As Haoyi Chen from the UN Statistics Division put it during a discussion at the Global Data Festival: citizen-generated data is ultimately about recognising the voiceless and amplifying community needs. The statistics are a means to that end. But harnessing them requires something harder to build than any platform or framework — trust.

Haoyi Chen from the UN Statistics discussing about the importance of citizen generated data in fostering inclusive prosperity

The Trust Question: Why Collaboration Is Hard, and Why It Matters Anyway

The case for collaboration between civil society and government is clear in principle. In practice, it is frequently undermined by a familiar dynamic: CSOs collect data independently, governments feel bypassed or contradicted, and the resulting tension erodes trust on both sides, leaving good data unused and good intentions wasted.

From Kilifi County, the experience is instructive. Where CSOs have worked in partnership, helping break down health data for community understanding, raising visibility on women’s health investments, and documenting community stories through robust reporting channels, the results have been meaningful. But where CSOs have worked in isolation, producing data that contradicts official figures without context or coordination, the result has been friction and missed opportunity. In one instance, a county’s refusal to share data openly led to media publishing erroneous figures — a failure that harmed both public understanding and government credibility.

The lesson is not that CSOs should subordinate their independence to government. It is that the how of data collaboration matters as much as the what. Involving county governments in designing data collection methodologies changes the dynamic from confrontation to co-production.
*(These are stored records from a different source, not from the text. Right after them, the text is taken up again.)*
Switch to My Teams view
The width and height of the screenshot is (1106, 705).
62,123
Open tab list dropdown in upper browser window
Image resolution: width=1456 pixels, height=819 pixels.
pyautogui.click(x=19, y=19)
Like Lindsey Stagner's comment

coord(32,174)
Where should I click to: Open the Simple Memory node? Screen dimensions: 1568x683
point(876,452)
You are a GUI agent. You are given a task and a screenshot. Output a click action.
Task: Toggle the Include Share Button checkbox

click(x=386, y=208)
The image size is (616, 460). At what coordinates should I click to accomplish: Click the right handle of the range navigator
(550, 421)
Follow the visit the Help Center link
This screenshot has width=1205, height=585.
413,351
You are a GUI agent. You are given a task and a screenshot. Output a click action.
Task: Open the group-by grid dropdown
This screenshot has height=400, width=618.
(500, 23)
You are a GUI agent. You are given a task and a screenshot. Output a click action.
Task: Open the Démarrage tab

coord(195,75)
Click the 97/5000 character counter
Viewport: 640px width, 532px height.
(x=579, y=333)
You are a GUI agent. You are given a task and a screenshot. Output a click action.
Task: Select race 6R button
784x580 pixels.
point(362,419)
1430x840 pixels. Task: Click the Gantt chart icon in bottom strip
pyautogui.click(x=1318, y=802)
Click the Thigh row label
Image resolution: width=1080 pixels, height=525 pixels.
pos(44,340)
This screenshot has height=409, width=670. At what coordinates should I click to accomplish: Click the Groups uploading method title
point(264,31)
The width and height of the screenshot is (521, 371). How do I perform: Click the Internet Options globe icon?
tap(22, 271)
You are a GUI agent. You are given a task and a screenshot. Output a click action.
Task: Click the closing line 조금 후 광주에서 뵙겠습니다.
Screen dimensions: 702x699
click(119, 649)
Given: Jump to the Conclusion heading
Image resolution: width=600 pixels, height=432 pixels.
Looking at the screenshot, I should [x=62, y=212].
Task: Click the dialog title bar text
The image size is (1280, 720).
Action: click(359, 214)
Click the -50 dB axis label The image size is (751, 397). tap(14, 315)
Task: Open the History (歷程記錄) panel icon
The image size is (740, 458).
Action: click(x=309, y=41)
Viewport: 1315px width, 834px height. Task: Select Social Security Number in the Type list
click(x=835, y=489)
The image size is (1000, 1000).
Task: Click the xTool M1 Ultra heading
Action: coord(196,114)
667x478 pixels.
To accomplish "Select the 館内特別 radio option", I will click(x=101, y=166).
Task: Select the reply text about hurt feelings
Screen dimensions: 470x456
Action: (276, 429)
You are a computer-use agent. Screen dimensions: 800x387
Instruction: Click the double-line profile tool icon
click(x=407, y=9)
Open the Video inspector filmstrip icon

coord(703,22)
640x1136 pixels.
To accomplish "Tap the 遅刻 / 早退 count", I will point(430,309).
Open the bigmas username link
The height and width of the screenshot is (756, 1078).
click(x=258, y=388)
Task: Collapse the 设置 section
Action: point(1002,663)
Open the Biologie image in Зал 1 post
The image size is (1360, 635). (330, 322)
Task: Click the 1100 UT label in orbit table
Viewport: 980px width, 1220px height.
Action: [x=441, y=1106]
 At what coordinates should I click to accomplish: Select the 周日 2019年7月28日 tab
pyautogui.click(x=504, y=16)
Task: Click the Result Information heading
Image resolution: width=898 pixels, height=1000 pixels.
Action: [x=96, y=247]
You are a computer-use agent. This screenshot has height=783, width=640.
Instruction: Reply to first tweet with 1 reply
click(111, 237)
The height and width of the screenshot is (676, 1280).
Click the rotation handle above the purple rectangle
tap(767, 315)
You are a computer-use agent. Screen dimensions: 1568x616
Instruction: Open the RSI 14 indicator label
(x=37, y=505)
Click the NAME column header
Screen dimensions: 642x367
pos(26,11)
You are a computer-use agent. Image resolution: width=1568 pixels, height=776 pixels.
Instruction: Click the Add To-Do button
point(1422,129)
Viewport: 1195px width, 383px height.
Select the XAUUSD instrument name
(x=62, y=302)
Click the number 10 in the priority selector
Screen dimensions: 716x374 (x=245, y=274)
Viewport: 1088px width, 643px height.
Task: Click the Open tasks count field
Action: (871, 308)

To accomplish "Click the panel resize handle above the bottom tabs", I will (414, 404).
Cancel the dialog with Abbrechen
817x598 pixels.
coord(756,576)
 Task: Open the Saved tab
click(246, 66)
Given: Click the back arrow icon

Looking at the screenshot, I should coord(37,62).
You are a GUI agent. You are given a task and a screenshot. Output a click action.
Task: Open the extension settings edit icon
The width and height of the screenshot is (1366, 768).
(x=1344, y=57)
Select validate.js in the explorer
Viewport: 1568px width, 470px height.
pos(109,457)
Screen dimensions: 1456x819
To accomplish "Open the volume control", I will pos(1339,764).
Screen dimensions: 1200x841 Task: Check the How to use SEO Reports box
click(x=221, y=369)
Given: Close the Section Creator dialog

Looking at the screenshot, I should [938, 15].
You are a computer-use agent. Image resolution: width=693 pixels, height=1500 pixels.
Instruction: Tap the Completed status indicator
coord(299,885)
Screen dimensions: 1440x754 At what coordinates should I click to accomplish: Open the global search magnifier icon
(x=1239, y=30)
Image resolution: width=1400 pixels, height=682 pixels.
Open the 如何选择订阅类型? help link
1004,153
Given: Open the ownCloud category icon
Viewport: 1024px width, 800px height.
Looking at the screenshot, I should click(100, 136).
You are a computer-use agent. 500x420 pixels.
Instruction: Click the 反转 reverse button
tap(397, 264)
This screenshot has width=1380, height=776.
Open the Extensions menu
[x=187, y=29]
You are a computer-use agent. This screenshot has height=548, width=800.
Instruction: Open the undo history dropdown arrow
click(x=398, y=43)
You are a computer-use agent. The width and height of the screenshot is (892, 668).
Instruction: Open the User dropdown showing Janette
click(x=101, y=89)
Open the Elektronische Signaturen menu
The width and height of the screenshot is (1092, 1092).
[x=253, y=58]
The Open Institute’s work within Kenya’s CGD Technical Working Group reflects this logic. By contributing to the policy and methodological frameworks that govern how citizen data is validated and used, civil society can shape the rules of engagement from the inside, ensuring that inclusive data is not just collected, but institutionalised. When communities are represented in data, they are more likely to be represented in decisions. That outcome requires the government and civil society to treat each other not as adversaries, but as complementary actors in a shared accountability ecosystem.

What This Means Going Forward

Several principles are emerging from this work with relevance beyond the East African context:

Move from data collection to data ecosystems. The challenge is no longer gathering enough data. It is connecting fragmented datasets across institutions, sectors, and communities into coherent, trusted systems that can answer the questions decision-makers actually need to ask.

Co-design, not just consultation. Whether it is KNBS working with CSOs on data collection methodology, or county governments integrating community scorecard results into budget processes, the quality of collaboration depends on when and how communities are brought in — not just whether they are consulted at all.

Invest in the intermediaries. Data journalists, CSOs with analytical capacity, platforms like Sabasi that make data collection and visualisation accessible, among other solutions, act as the connective tissue between raw data and meaningful use. There needs to be more investment in important intermediaries that bridge these gaps.

Localise data governance. The ongoing Statistics Bill debate in Kenya, which would introduce county-level statistics offices, reflects a broader recognition that data governance cannot remain centralised if it is to be responsive to local realities. Ward-level data, as counties like Makueni have demonstrated, enables targeted decision-making that aggregate figures simply cannot support.

The future of development data is not more data. It is better-connected, better-governed, more community-accountable data — held by the people it describes, understood by those who generated it, and used in the decisions that shape their lives.

That future is being built, piece by piece, in Kilifi and Homa Bay, in Nandi and Nairobi, in Tanzania and beyond. The question for those working in data, governance, and development is whether we can build the systems, the trust, and the political will to make it scale.